Ten-year experience of mini-pool nucleic acid testing in blood donors in Taiwan

¹Research, Taiwan Blood Services Foundation, ²Shin Kong Wu Ho-Su Memorial Hospital, Taipei, Taiwan, Republic of China

Background: Both mini-pool (MP) and individual donor (ID) nucleic acid tests (NAT) are widely used in detecting donor infection. Even though MP-NAT is less sensitive than ID-NAT, the testing cost of MP-NAT would be significantly lower and affordable by many blood collection centres. A universal NAT screening has been implemented in blood donors since 2013.

Aims: To determine the risk of transfusion-transmitted infection (TTI) for the human immunodeficiency virus (HIV), hepatitis C virus (HCV), and hepatitis B virus (HBV) and to investigate the suspected TTIs during 10-year MP-NAT screening.

Methods: All donations were tested for triplex NAT for HIV, HCV, and HBV in pools of eight donations using the Procleix Ultrio Plus Assay or Procleix Ultrio Elite Assay.

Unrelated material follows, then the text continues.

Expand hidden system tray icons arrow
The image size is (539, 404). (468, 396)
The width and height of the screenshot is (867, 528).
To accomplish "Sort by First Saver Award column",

Positive individual donations were resolved from the positive pools and confirmed by discriminatory assays of HIV, HCV and HBV. Each donation was also tested for anti-HIV, anti-HCV and HBsAg. Western blot was used as a confirmatory test for anti-HIV and anti-HCV, while HBsAg was confirmed by a neutralization test. The residual risk (RR) of window period TTI in blood donations was estimated according to the World Health Organization guideline. Investigation of HIV TTI was conducted by Taiwan Centers for Disease Control (TCDC). Every HIV case was scrutinized for blood donation history, and the associated recipients were investigated. Donors associated with recipients who were suspected of HIV TTI would also be investigated. An expert committee has been established since 2015 to determine the immutability of HCV and HBV TTI for each suspected case according to their laboratory tests before and after transfusion, procedures received and the associated blood donors’ follow-up testing results. If the donor does not return or has a positive result in a subsequent donation, the donors’ and recipients’ index blood specimens will be re-examined by TCDC.

Results: A total of 450 HIV, 3118 HCV and 20,009 HBV NAT-positive donations were detected in 17,855,971 donations collected from Jan 15, 2013 to Dec 31, 2022. The number of NAT yield donations were 12, 83, and 4236 for HIV, HCV, and HBV; the yield rates (95% CI) per 10⁵ were 0.07 (0.04–0.12), 0.46 (0.37–0.58), and 23.72 (23.02–24.45). The overall NAT yield rates (95% CI) of HCV and HBV significantly declined, which decreased from 1.30 (0.85–1.97) and 33.45 (30.81–36.32) per 10⁵ in 2013 to 0.21 (0.08–0.57) and 17.77 (15.96–19.78) per 10⁵ in 2022 (both p for trend < 0.05). These rates were 1.5 to 5.7-fold in first-time donors than in repeat donors. Male donors had higher HIV (p = 0.07) and HBV NAT (p < 0.05) yield rates than female donors. The HCV (p = 0.07) and HBV NAT (p < 0.05) yield rates both increased with age. In contrast, donors younger than 30 had the highest HIV NAT yield rate (p = 0.01). The estimated RRs (95% CI) were 1.05 (0.90–1.23), 8.98 (8.22–9.82), and 49.17 (46.98–51.46) per million donations for HIV, HCV, and HBV in the case without NAT, and decreased to 0.35 (0.30–0.41), 0.75 (0.68–0.82), and 31.61 (30.20–33.08) after NAT. A total of 3902 HIV cases who had donated blood and their associated recipients were actively investigated, and no TTI case was identified. A total of 37 and 5 suspected HCV and HBV TTI cases subjected to review and none of their infections were associated with blood transfusion.

Summary/Conclusions: MP-NAT effectively detects infectious blood units in Taiwan, and no HIV, HCV, or HBV TTI case has been identified so far.